Louise's parents relationship was not a harmonious one, with her father nicknaming her mother "Madame Lucifer" because of her haughty manner. They lived mostly separate lives, with the duchess living at the Palais-Royal with their children, while the duke lived at the Petit Palais while pursuing a dissipated life and openly flaunting his mistresses in front of his wife. Despite their marital discord they would go on have eight children.

Louise received her early education from the same governess as her aunt Élisabeth Charlotte d'Orléans, but due to their unruliness and their mother, the duchess's, laxness in supporting the governess and disciplining her children, it seems Louise and her sisters' education was severely neglected. Eventually, the sisters would be sent to the Convent of the Visitandines to receive education from the nuns there.

Louise's personality was described by her contemporaries very sensitive, and she was considered to be of the most beautiful daughters of the regent.

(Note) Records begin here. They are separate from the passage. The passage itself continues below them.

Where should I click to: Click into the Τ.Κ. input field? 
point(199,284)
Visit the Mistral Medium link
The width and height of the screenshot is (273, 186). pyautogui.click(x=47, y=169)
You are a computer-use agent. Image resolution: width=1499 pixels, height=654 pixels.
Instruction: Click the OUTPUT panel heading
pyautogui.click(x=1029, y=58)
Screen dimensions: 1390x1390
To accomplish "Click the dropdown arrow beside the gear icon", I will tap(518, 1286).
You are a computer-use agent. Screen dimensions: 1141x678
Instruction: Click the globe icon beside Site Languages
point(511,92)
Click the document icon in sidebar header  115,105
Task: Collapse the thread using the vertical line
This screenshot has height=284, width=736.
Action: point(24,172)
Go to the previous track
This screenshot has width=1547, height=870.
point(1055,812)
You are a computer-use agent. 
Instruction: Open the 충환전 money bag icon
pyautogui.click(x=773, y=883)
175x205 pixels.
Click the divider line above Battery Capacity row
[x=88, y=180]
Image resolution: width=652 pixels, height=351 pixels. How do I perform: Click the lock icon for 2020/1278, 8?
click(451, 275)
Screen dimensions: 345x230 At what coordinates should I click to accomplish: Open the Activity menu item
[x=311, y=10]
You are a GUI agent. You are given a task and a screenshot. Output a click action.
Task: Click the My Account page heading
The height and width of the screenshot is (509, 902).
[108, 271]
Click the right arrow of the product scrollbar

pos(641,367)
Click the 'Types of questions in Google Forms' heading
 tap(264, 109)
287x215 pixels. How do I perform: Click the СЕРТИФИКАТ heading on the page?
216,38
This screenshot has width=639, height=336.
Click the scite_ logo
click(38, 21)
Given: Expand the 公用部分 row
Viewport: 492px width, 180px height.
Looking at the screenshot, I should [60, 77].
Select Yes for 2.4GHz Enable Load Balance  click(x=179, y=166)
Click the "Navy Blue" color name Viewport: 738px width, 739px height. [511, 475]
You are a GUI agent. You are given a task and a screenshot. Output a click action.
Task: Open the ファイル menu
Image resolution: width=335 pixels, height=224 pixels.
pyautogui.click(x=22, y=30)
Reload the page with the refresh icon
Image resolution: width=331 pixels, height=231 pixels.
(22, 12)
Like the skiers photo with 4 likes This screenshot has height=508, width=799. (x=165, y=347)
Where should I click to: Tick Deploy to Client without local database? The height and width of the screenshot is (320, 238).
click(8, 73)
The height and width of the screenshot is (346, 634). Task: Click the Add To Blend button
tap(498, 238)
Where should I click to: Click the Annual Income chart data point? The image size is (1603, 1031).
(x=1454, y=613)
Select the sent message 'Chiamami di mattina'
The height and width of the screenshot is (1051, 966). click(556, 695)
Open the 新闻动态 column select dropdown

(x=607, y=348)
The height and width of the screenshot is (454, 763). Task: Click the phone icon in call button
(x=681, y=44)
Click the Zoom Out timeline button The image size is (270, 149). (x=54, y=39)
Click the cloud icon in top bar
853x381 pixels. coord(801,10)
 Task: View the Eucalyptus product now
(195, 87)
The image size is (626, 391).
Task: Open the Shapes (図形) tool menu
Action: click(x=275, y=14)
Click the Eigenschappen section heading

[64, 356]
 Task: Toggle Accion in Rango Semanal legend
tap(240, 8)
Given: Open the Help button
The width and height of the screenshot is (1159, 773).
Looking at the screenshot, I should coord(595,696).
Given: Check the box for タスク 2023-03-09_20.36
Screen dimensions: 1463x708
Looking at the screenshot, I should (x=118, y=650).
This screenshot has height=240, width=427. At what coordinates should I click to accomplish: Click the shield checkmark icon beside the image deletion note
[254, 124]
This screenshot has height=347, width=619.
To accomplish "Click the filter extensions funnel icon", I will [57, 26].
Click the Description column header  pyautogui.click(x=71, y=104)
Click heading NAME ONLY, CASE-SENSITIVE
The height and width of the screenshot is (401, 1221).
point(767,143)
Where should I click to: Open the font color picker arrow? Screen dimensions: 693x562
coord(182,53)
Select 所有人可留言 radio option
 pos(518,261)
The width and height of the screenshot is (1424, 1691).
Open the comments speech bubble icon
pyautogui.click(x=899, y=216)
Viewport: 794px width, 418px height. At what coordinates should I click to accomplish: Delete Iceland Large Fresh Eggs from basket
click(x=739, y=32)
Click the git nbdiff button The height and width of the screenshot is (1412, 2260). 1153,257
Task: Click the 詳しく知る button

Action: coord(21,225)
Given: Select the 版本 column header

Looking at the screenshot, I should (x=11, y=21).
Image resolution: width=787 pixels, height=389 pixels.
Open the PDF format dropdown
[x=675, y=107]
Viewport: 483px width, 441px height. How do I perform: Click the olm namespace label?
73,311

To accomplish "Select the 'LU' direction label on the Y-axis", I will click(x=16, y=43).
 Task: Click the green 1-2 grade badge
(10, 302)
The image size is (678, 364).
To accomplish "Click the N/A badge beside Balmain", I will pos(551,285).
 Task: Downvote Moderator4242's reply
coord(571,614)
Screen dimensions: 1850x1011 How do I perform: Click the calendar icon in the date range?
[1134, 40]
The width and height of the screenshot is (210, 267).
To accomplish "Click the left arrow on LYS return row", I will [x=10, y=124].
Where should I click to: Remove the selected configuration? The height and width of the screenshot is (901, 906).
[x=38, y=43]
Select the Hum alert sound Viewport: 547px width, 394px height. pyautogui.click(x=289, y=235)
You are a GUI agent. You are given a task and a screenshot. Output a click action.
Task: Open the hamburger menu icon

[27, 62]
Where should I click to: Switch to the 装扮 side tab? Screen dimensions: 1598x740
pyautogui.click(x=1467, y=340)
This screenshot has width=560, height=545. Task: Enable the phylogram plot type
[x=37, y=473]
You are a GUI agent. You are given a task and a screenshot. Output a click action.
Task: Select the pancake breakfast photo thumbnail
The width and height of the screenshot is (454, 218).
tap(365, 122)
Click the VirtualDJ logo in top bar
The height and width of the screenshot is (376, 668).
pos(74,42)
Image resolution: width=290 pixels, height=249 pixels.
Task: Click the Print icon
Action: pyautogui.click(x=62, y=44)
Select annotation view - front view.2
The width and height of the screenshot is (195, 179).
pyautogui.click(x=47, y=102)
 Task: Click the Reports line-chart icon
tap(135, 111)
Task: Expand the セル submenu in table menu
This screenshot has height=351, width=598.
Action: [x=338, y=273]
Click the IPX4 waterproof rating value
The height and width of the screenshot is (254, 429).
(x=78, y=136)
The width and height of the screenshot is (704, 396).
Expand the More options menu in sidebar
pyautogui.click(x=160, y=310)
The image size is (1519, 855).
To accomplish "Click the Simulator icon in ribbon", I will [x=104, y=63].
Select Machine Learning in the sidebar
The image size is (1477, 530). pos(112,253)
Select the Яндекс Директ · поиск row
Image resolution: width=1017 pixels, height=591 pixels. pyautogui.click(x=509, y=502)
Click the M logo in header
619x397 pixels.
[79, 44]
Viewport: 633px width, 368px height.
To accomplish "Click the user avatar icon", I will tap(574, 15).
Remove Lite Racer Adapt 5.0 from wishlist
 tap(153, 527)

Until her marriage, Louise was known as Mademoiselle de Chartres. The style of Mademoiselle de Chartres had been used by her elder sister Adélaïde, who, by the time of Louise Diane's birth, was a nun at Chelles. Her aunt Élisabeth Charlotte d'Orléans also used the title.

Louise grew up in an era when her father, known as Philippe d'Orléans, or simply le Régent, was the de facto ruler of France, as he had been in charge of the affairs of the state since the death of Louise's maternal grandfather King Louis XIV. The Palais-Royal was where the régent held his court and lived openly with his mistress Marie Thérèse de Parabère. Her mother later acquired the Château de Bagnolet, where she lived quietly and without scandal.

As a member of the reigning House of Bourbon, she was a princesse du sang. As her mother, by then the Duchess of Orléans, was illegitimate by birth, Louise, like her siblings, was not a petite-fille de France.

In her youth, she was said to have been a very sensitive child and would grow up to be one of the more beautiful of the regent's daughters. As she was another girl (1 of 7 overall), her birth was not necessarily greeted with the joy that had met that of her brother, Louis, Duke of Orléans. Upon the death of her father in 1723, at Versailles, at the age of forty-nine, her only brother inherited the title of Duke of Orléans and, in 1724, he married Margravine Johanna of Baden-Baden.

== Marriage ==
In December 1731, it was decided that she should marry her cousin Louis François de Bourbon, Prince of Conti. Her marriage was arranged by her mother Françoise Marie and her first cousin (and subsequent mother-in-law) Louise Élisabeth, Dowager Princess of Conti.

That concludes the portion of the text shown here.